### Your instructions
Copy out the entries from the line with "This screenshot has width=800, height=507." to the line with "click(156, 119)", both lines included, and shift every coordinate in the answers up by 53 while keeping the rest of each entry unchanged. Leave the pictures out.

### Data extract
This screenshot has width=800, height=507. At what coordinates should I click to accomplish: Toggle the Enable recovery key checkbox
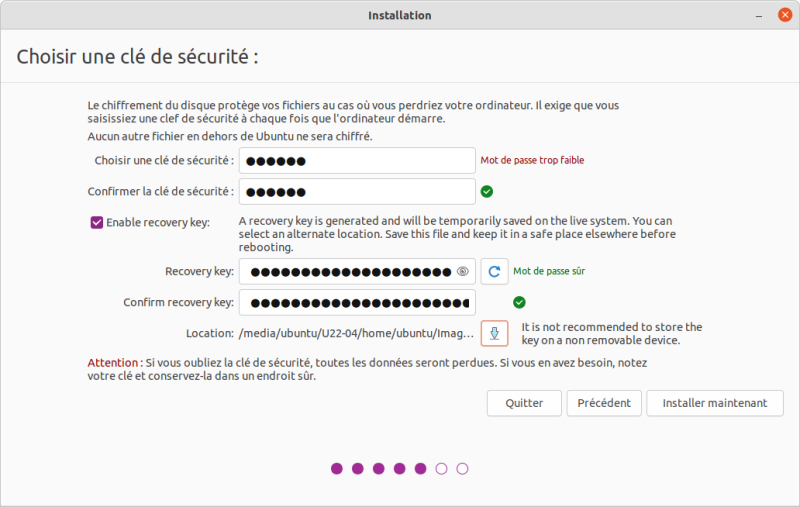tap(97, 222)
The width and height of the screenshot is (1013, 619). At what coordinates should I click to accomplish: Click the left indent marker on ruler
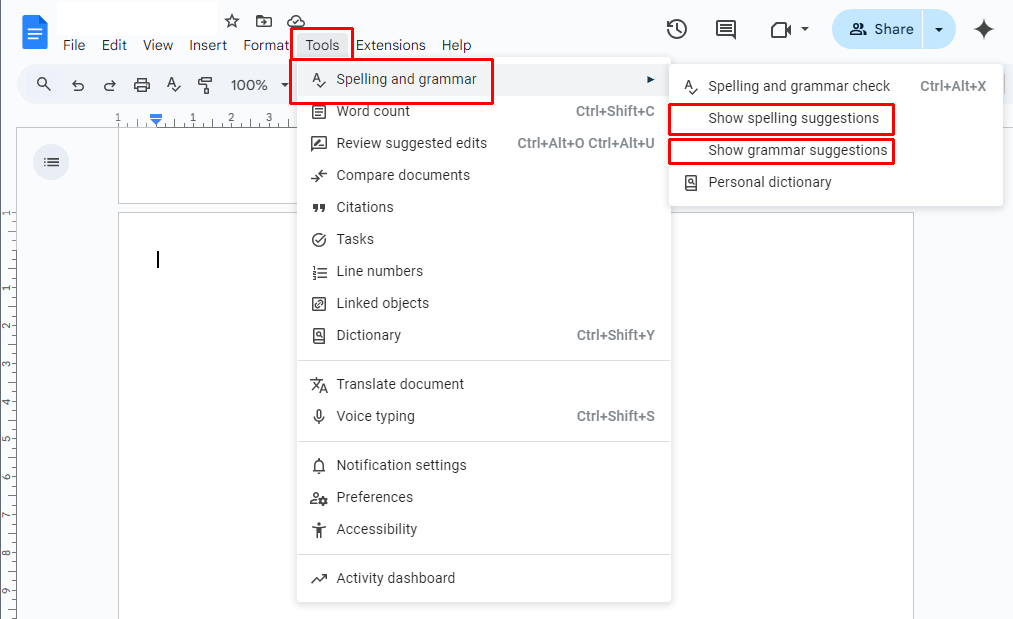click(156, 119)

* * *

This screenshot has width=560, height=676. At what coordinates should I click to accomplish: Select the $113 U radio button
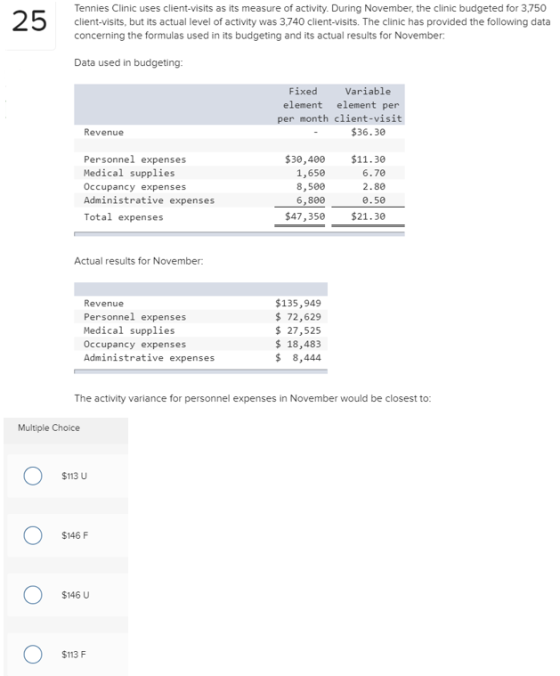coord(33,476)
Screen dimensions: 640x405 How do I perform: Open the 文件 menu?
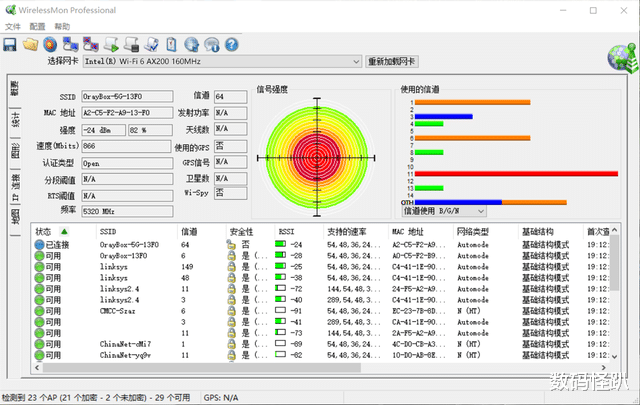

* * *

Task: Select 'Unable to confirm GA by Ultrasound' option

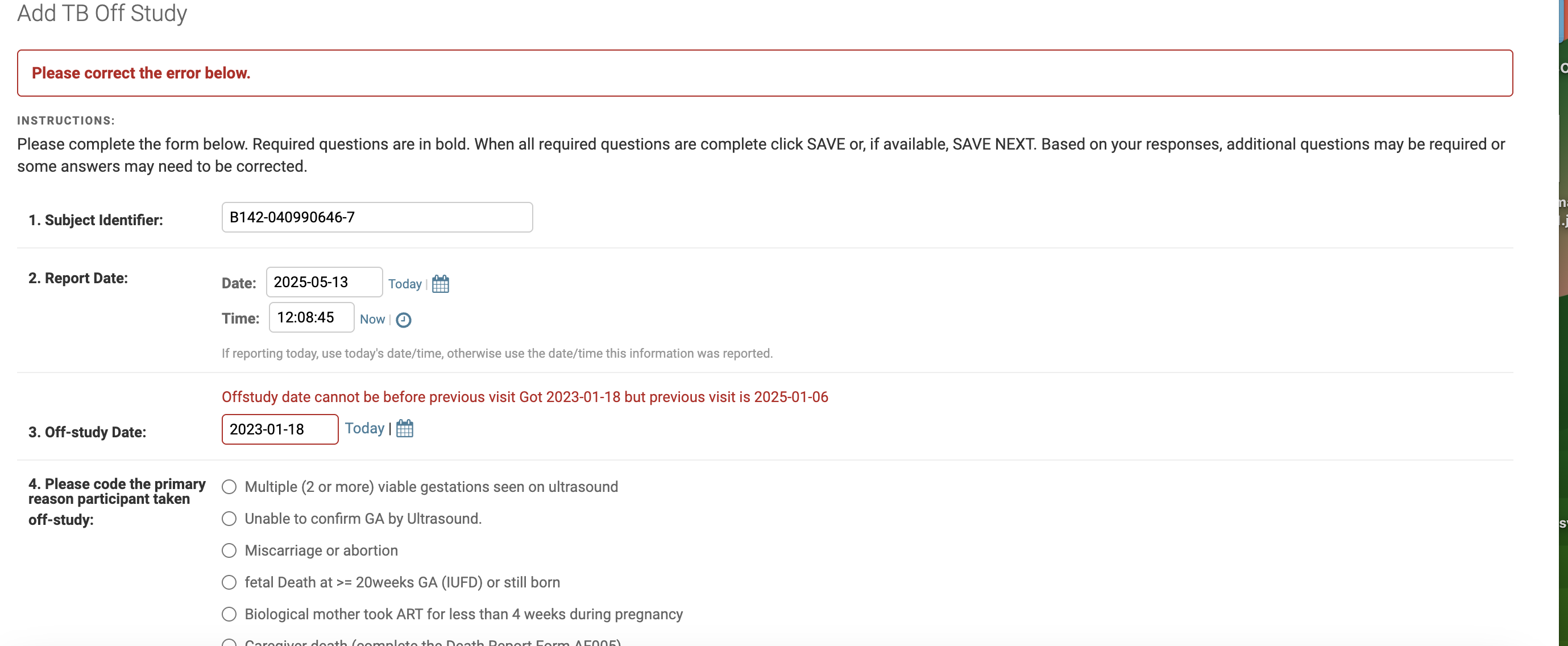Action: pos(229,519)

### Problem solution
This screenshot has width=800, height=507. At what coordinates should I click to accomplish: Toggle the Enable recovery key checkbox
tap(150, 275)
The width and height of the screenshot is (1013, 619). At what coordinates should I click to accomplish: Click the left indent marker on ruler
click(209, 172)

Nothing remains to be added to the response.